The gaskets set upper limits to the internal pressures that can be used with the heat exchanger.

32.7.2 Tubular heat exchanger (Stork) 3rd generation

The product is admitted via a balance tank and reaches the first homogenization head through the regenerative pre-heater and then the final heater. Final heater is designed to have lower energy consumption and ensures low temperature gradient between product and heating medium. For this, a triple tube heater in which steam passes through the centre and outer tubes surrounding the product, which flows through the middle tube. The advantage it offers is rapid heating of the product. Sterilization temperature (138°C) is reached here. After passing the first regenerative cooling section, the product is cooled down to about 75°C and reaches the second homogenization head. After passing the second regenerative cooling, the product is admitted to the final cooler where the temperature is brought down by means of water cooling to filling temperature. This arrangement gives almost twice the heat transfer of a single tube in a heating chamber. Inherent strength of tubes, much higher internal pressures can be withstood during the operation.

Stainless steel tubes do not cause induced turbulence in the product and natural turbulence resulting from high flow velocities is needed to give high heat transfer rates. Pressure drops through the heat exchanger and temperature differentials between heating and heated fluids are therefore higher than with plates.

32.7.3 Combined systems

These have plate heat exchangers in the lower temperature sections and tubular sections at the highest temperatures, where the internal pressures are also high.

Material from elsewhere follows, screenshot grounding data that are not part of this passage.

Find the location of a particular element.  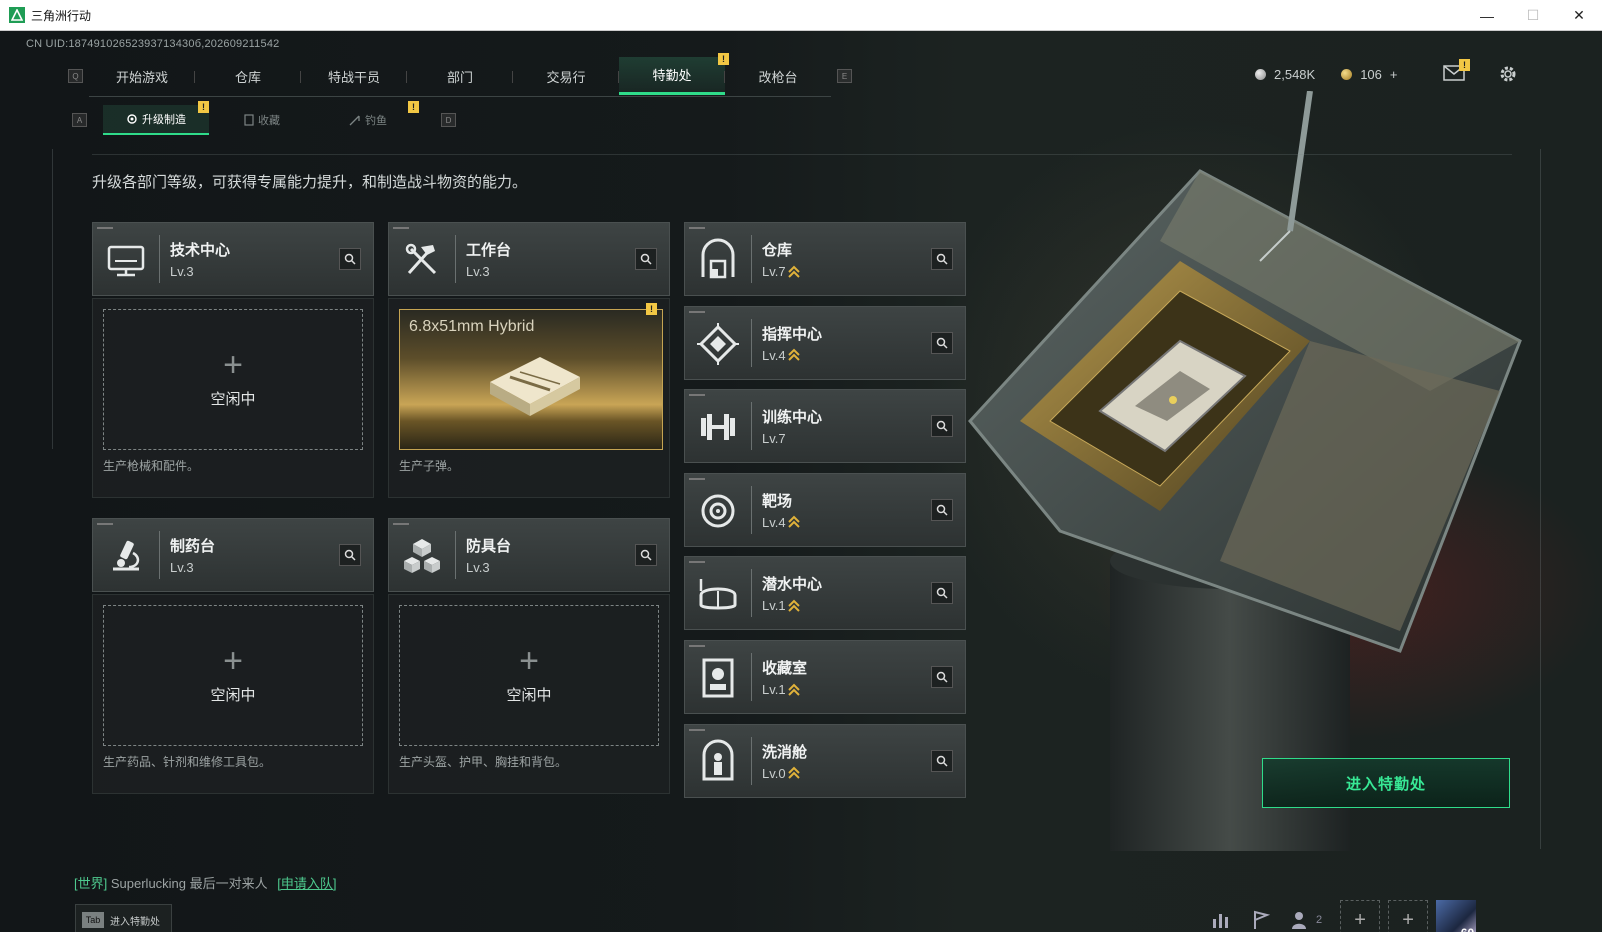

tab-special-ops: 特勤处 ! is located at coordinates (674, 74).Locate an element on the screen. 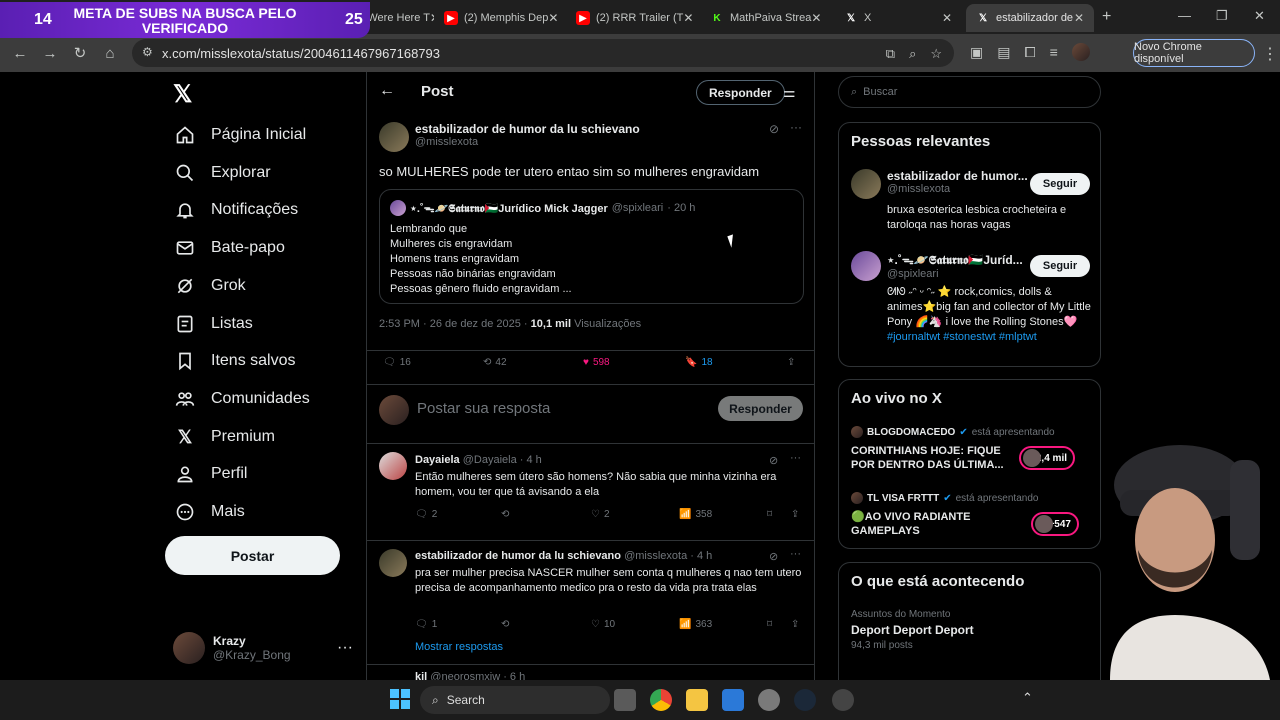  back-arrow-icon: ← is located at coordinates (387, 91).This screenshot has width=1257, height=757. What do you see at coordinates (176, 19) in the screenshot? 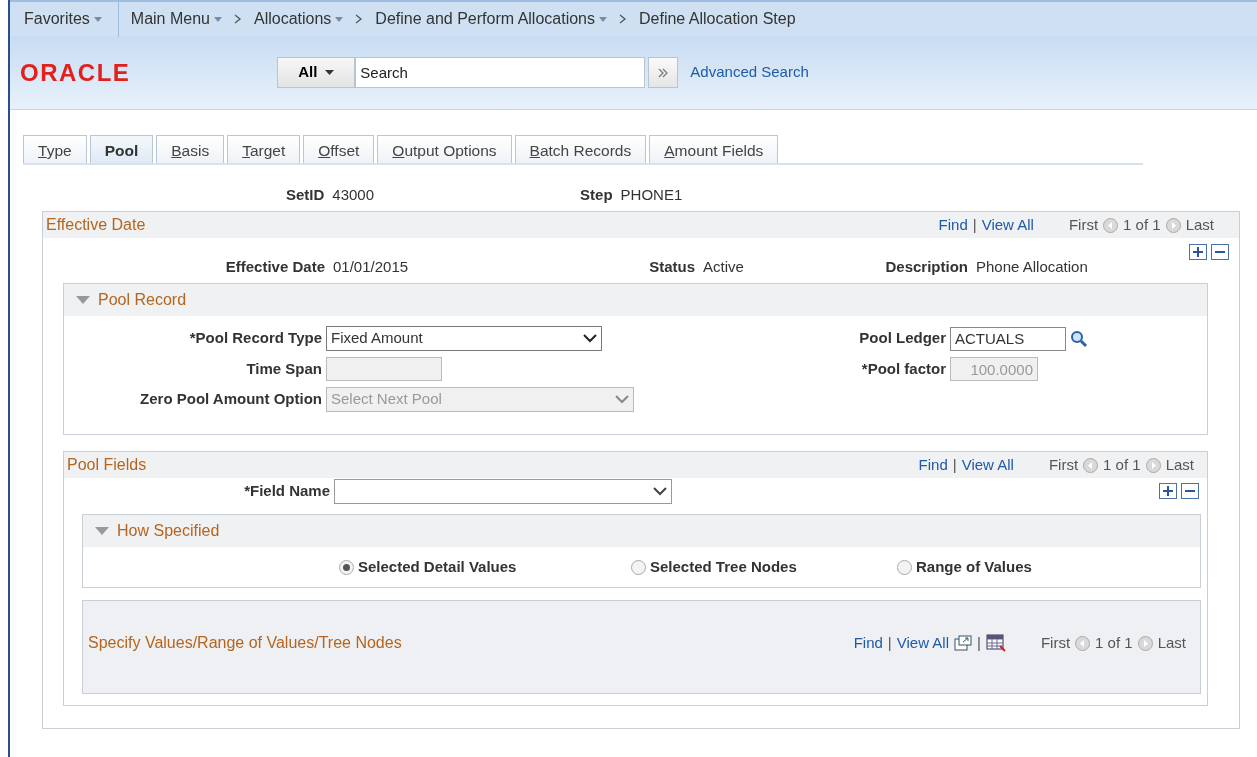
I see `breadcrumb-menu: Main Menu` at bounding box center [176, 19].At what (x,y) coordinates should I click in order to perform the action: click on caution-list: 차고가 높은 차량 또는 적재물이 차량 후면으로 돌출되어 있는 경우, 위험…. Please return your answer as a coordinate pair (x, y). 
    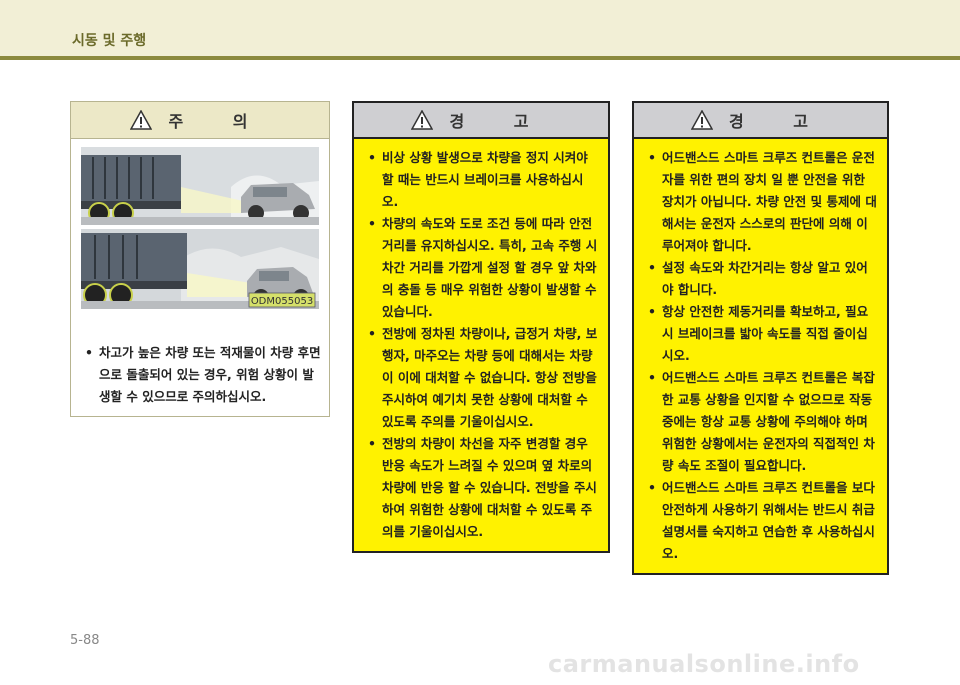
    Looking at the image, I should click on (202, 375).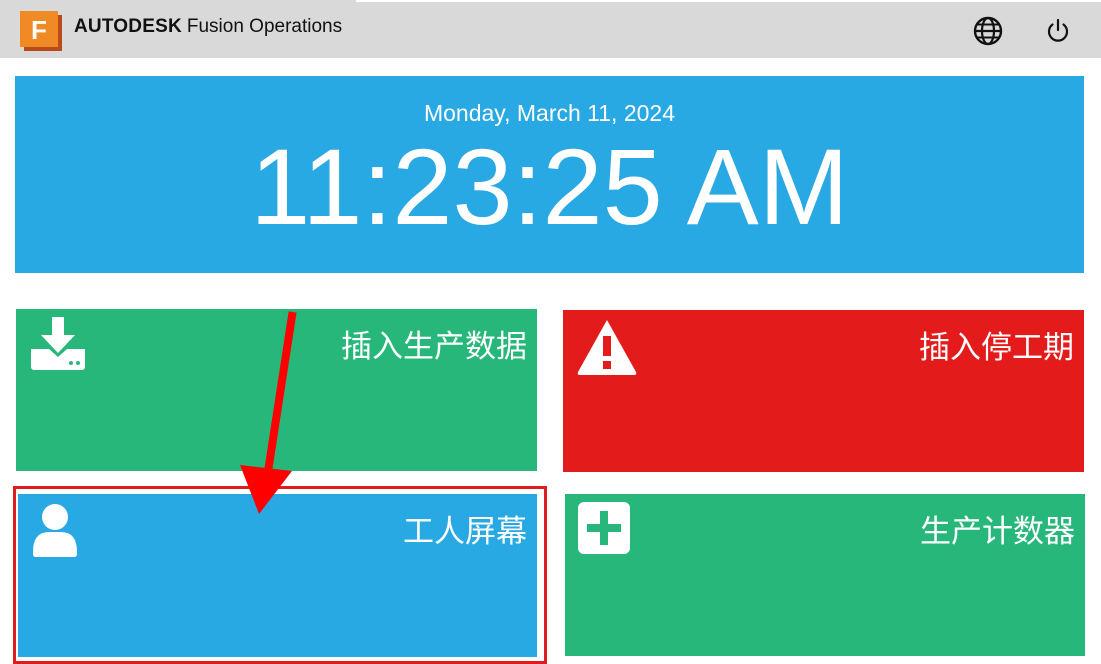 The image size is (1101, 664). What do you see at coordinates (550, 29) in the screenshot?
I see `top-bar: F AUTODESK Fusion Operations` at bounding box center [550, 29].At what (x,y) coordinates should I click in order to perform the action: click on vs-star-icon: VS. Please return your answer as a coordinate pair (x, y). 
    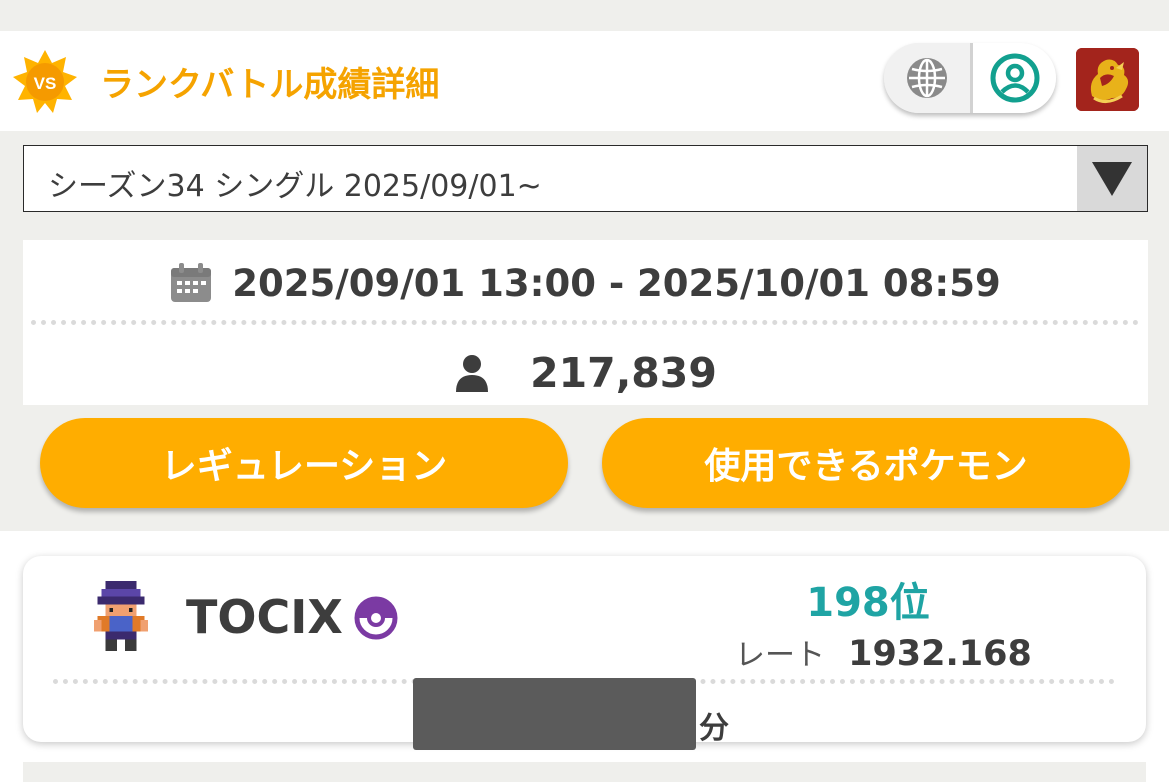
    Looking at the image, I should click on (45, 82).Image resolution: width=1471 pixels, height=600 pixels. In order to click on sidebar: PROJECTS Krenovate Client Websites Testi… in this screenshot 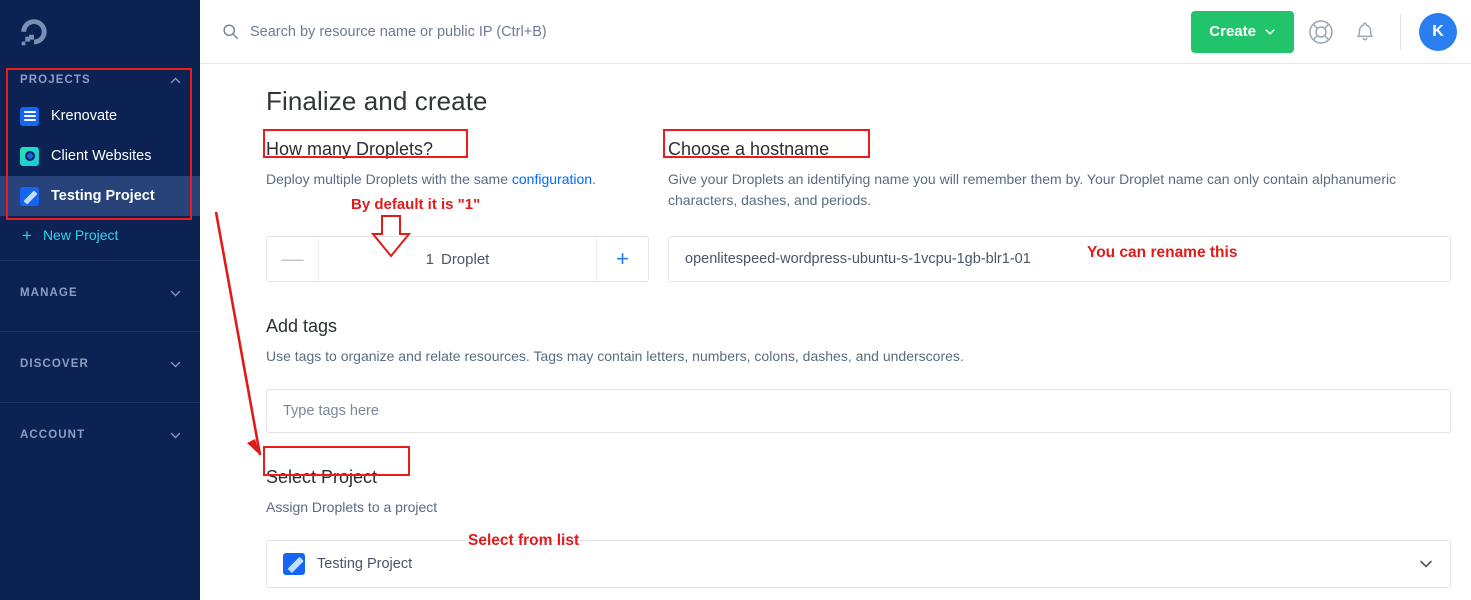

32.7.4 Scraped surface heat exchangers

Scraped surface heat exchangers are suitable for viscous products where satisfactory heat transfer rates cannot be obtained by relying on an induced turbulence from conjugal plates or natural turbulence from high product velocities. The product flows axially inside a stainless steel cylinder, heated from the outside. A rotating shaft on the axis of the cylinder breaks down any stationary layer of viscous product and induces turbulence in the body of the fluid. Scraped surface heat exchangers operate with high differential temperatures between product and heating medium.

32.8 Electric Method

32.8.1 Indirect with electric heaters

The electricity heats the incandescence spiral resistance elements which are wound round quartz tubes through which the milk passes. The milk heated from 95 - 140°C using a combination of infra-red radiation and heat conduction through the quartz tubes. From the stand point of performance, this sterilizer is therefore simple to a conventional indirectly heated sterilizer.